EXERCISE MATERIAL: Begin

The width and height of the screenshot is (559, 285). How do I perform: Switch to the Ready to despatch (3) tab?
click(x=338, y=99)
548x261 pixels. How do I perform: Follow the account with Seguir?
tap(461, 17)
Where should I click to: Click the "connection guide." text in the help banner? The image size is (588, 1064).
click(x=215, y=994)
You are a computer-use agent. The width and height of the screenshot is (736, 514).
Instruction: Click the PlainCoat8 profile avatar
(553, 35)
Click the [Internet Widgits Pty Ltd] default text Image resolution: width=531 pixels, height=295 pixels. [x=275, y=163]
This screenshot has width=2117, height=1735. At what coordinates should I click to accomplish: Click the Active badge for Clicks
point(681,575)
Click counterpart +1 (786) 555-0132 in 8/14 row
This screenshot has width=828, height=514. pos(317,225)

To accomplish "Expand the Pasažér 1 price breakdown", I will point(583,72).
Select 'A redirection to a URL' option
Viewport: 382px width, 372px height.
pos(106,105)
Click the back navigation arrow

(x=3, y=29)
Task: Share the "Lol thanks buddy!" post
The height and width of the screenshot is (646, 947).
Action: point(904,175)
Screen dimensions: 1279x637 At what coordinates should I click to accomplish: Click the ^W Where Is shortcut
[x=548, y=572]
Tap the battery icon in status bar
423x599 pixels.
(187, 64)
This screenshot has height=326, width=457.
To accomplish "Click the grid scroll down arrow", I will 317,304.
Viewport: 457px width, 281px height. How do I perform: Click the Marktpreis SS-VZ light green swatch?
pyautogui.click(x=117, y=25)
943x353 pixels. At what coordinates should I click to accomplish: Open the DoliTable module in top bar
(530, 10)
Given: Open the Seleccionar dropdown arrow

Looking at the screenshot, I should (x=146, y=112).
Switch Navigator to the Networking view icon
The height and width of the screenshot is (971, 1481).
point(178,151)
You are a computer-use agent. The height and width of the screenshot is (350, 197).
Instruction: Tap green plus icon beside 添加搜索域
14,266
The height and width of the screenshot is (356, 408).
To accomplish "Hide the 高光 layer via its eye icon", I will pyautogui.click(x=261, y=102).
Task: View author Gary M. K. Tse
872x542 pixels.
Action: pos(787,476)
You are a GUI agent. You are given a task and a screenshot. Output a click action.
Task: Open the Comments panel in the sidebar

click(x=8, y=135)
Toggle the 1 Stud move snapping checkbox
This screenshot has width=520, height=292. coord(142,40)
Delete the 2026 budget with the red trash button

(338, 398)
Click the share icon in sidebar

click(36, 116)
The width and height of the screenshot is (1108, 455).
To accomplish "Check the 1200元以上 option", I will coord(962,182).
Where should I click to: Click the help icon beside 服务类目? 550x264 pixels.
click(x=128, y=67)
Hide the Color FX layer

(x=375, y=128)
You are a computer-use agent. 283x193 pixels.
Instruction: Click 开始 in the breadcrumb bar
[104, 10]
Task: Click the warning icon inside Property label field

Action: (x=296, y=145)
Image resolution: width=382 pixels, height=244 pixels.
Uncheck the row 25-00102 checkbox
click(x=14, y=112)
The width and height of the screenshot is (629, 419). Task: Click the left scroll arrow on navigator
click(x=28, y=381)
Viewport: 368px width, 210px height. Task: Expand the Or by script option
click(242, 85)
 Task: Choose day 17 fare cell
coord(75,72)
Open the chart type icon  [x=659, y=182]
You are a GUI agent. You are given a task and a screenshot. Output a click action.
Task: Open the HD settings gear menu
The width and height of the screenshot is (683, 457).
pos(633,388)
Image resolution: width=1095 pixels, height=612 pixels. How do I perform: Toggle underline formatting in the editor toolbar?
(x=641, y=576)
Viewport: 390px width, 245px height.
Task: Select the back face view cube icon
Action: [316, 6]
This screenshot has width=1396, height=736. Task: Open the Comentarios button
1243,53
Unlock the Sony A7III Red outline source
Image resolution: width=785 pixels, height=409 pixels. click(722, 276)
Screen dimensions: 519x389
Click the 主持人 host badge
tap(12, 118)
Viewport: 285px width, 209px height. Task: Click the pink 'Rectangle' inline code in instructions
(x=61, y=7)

EXERCISE MATERIAL: End

=== TASK INSTRUCTIONS ===
Please go through the listing and return each line that has "computer" in it.

=== SOLUTION ===
You are a computer-use agent. The width and height of the screenshot is (736, 514).
You are a computer-use agent. The height and width of the screenshot is (350, 197).
You are a computer-use agent. 283x193 pixels.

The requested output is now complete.